| 2022年09月25日(日) |
秋暑しだからこその初の鍋 |
午後6時半、もう日が暮れすっかり暗くなった。
SNSで繋がりのある方から「秋暑し」という言葉を教わる。
「残暑」には違いないがなんと風情のある言葉だろうと思った。
日本語の奥ゆかしいこと。逝く夏のせつなさと愛しさを感じる。
予定通りの川仕事。今朝は昨日ほど足の痛みが無く順調に捗る。
潮が完全に引くまではふくらはぎまで水があり
水圧を受けながらばしゃばしゃと歩くことが出来た。
もはやそうなれば荒治療にもなり痛みが徐々に薄れていく。
2時間ほど頑張りやっと漁場に竹杭を打ち終えていた。
程よい疲れと心地よい達成感は何ものにも代え難いと思う。
すっかり潮が引くと今までに見たこともない貝がたくさん見えた。
灰色の三角帽子のような形をした貝でとても珍しい。
確かに生きているらしくゆっくりと動いている貝もあった。
大量に発生するには川に異変が起きているのかもしれないけれど
生き物が生息出来る場所であることは救いにも思えるのだった。
海苔はどうだろう。
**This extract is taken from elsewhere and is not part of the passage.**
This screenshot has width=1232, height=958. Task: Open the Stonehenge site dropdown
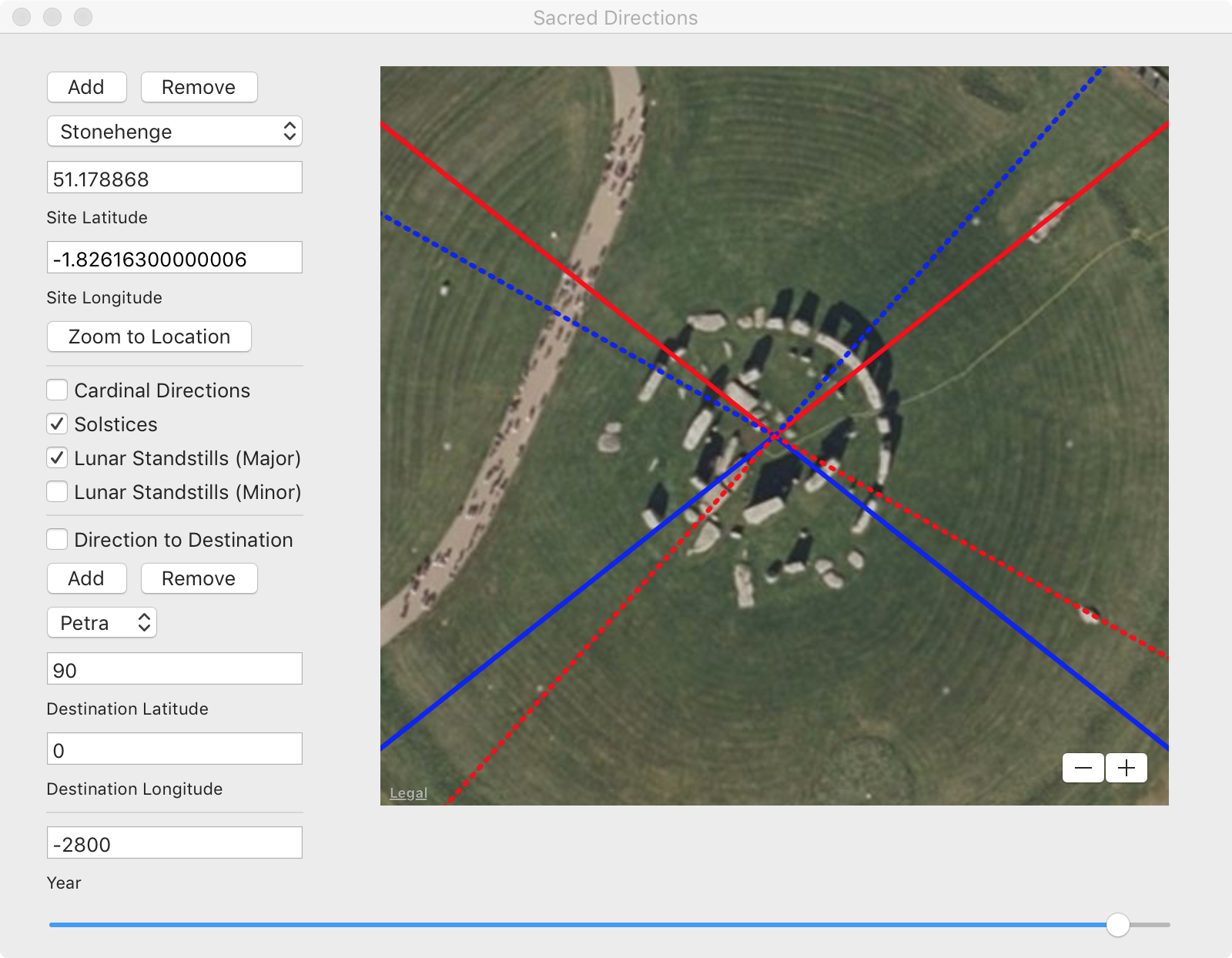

自然環境の変化に耐えられるだろうか。
試練を乗り越える命の営みを信じてやりたい気持ちでいっぱいになる。
「秋暑し」の一日だったけれど夕飯は初鍋物で「水炊き」にした。
鶏肉と魚のすり身がメインの質素な水炊きであったけれど
素潜り漁から帰って来た娘婿の石鯛とグレ、伊勢海老も加わる。
そうして思いがけないほどに豪華な水炊きになった。
家族揃っての夕食も久しぶりのことでなんと嬉しかったことだろう。
「家族ではない」と言われ続けているけれど
時々はこうして家族の真似事もしてみたいものだった。
不確かなことがあっても幸せには違いない。